-- Directions for this task --
Convert the stretch from the line containing "You are a computer-use" through the line containing "coord(118,160)" into a Markdown table with the columns Row and Line, one row per line, skipping blank lines and leaving out the pictures.

-- Records for processing --
»»

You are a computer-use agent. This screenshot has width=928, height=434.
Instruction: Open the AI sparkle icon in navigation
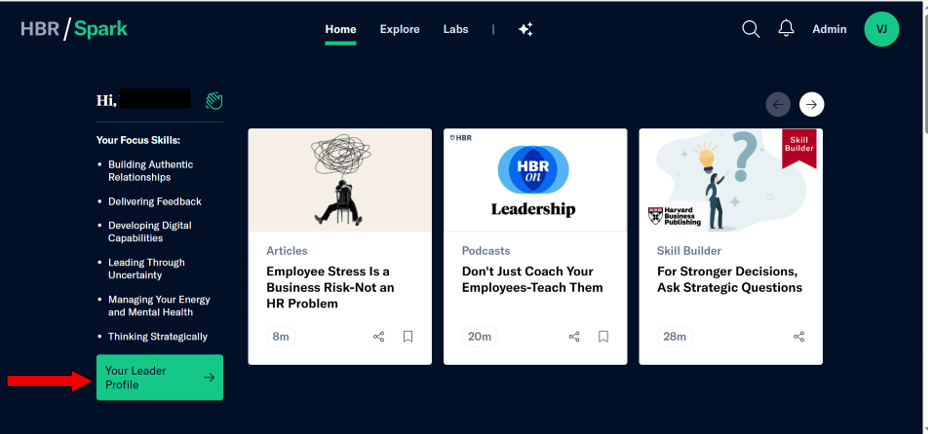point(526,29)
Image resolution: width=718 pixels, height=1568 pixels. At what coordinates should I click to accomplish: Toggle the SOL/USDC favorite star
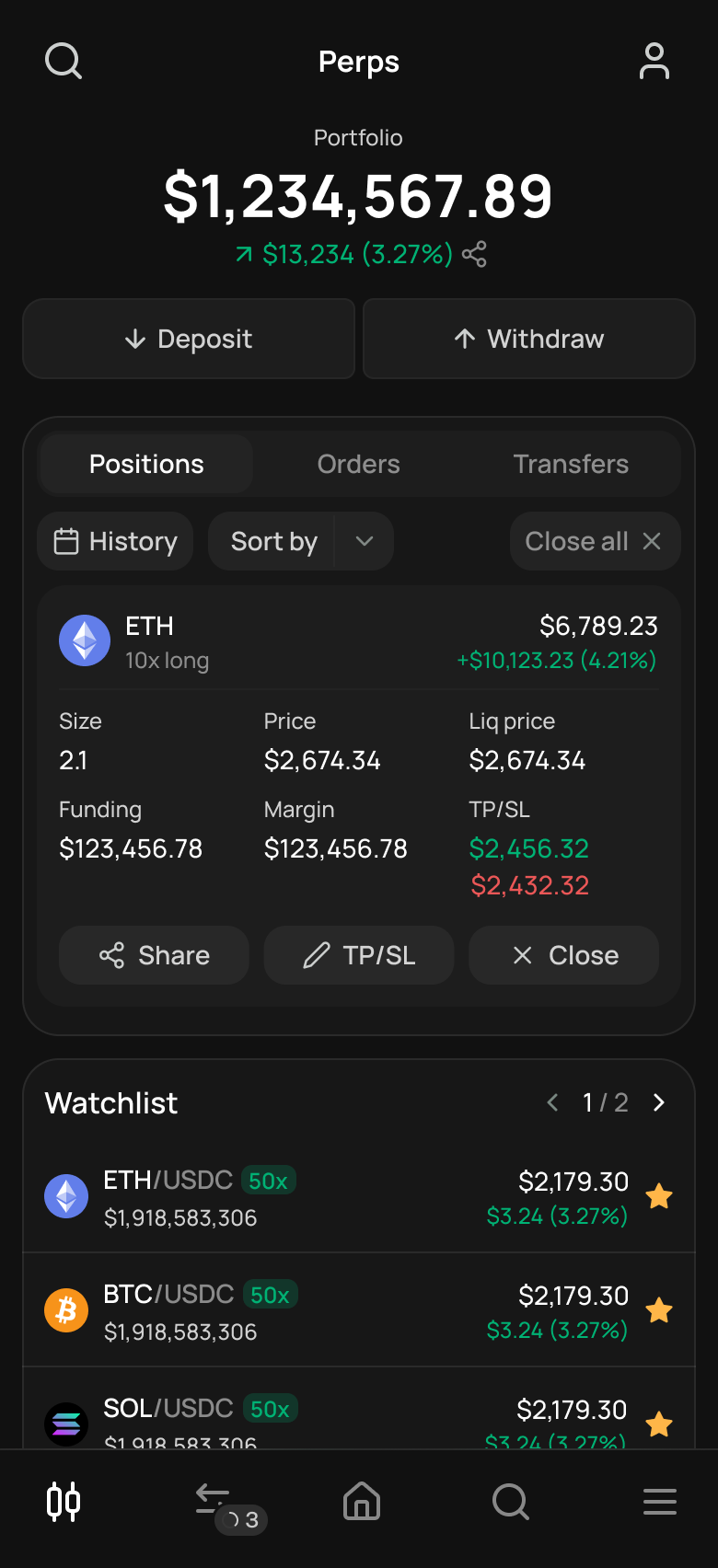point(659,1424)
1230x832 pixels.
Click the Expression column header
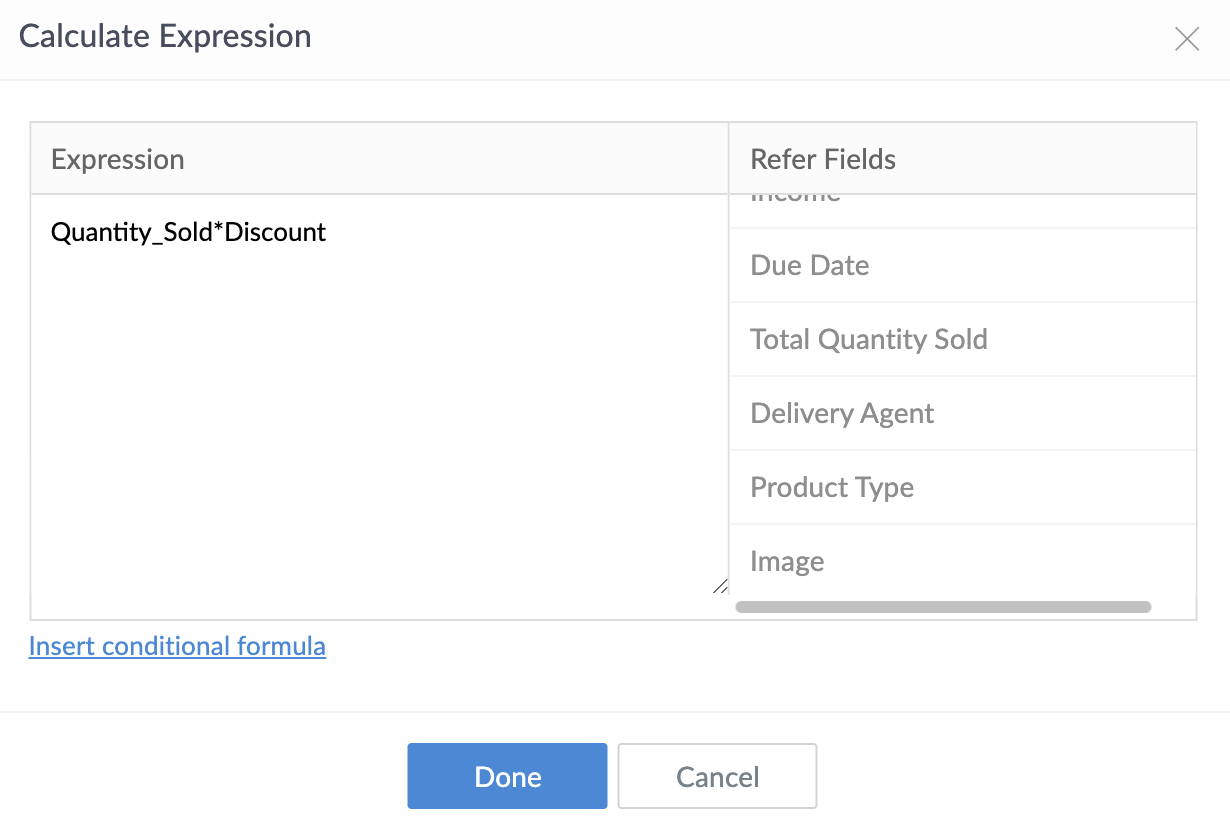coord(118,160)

««
»»

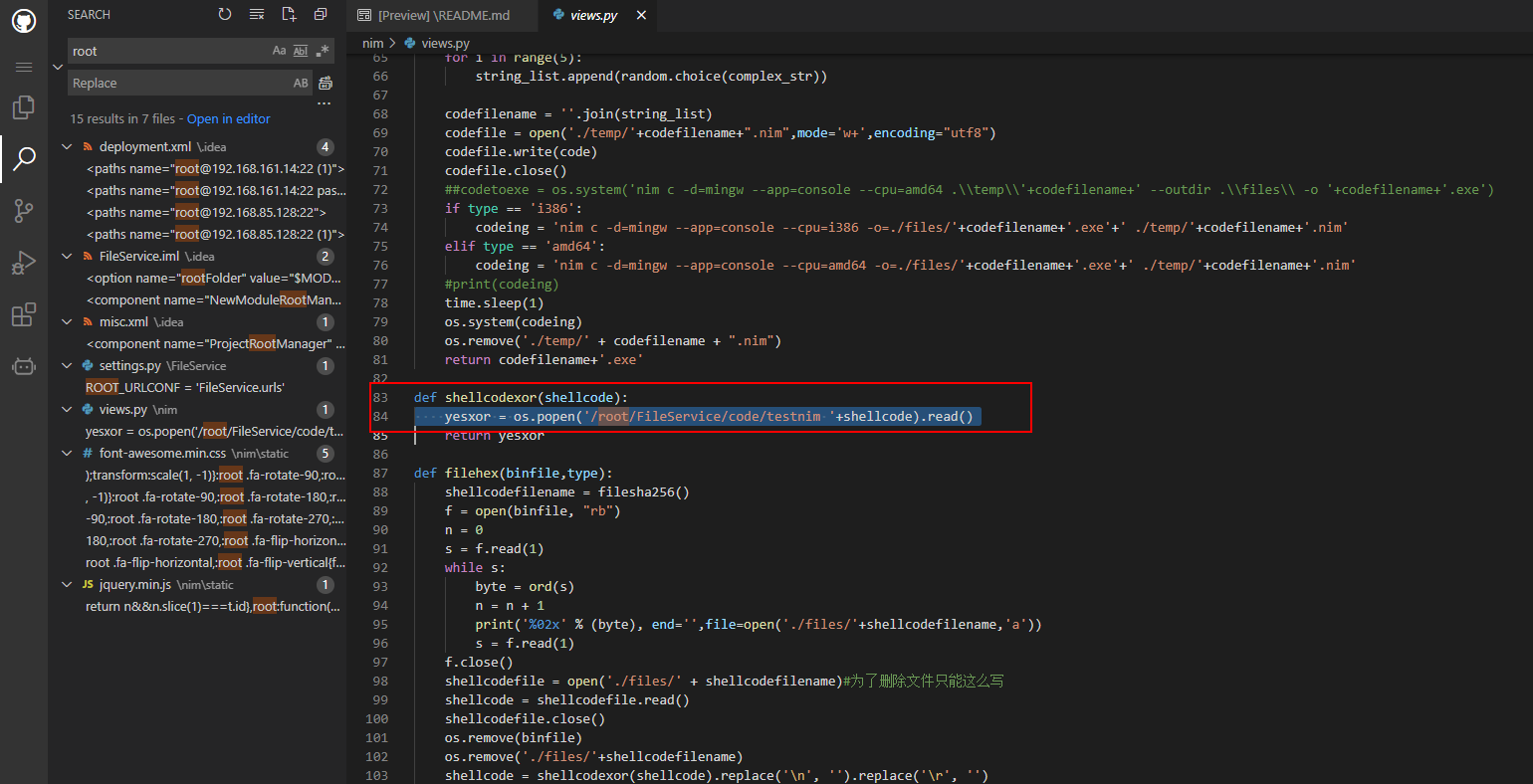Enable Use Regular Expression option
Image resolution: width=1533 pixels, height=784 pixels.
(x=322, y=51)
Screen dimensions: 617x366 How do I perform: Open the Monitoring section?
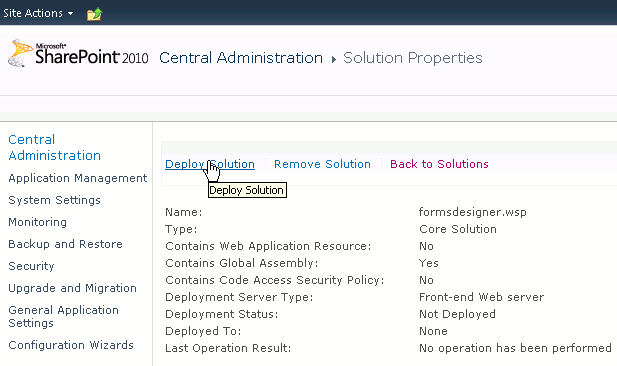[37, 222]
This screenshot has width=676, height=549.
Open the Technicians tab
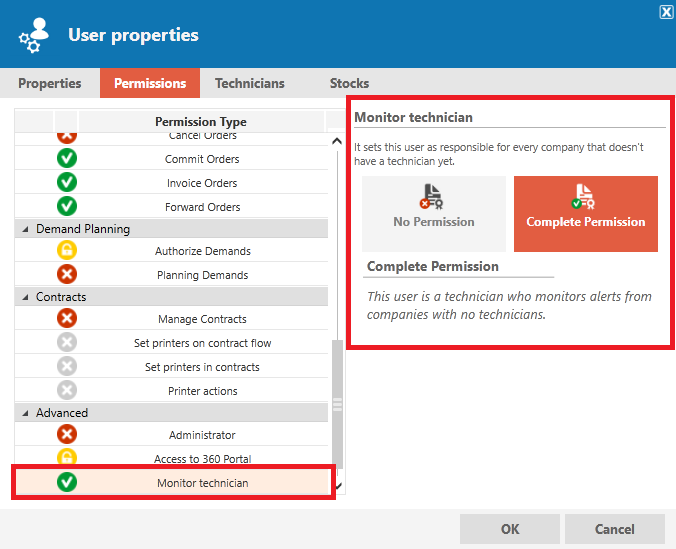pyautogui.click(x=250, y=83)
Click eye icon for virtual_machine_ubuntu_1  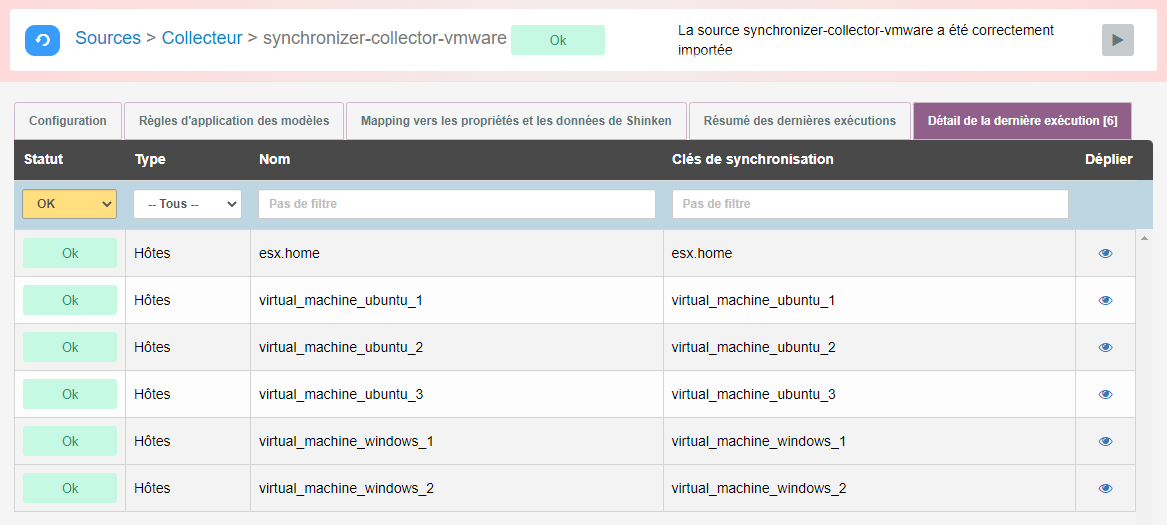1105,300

««
»»

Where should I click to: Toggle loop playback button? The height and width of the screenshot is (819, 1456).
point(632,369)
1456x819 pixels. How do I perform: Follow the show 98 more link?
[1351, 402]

««

-- Exercise answer --
| Row | Line |
|---|---|
| 1 | You are a computer-use agent. This screenshot has width=928, height=434. |
| 2 | Instruction: Open the AI sparkle icon in navigation |
| 3 | point(526,29) |
| 4 | Image resolution: width=718 pixels, height=1568 pixels. At what coordinates should I click to accomplish: Toggle the SOL/USDC favorite star |
| 5 | point(659,1424) |
| 6 | 1230x832 pixels. |
| 7 | Click the Expression column header |
| 8 | coord(118,160) |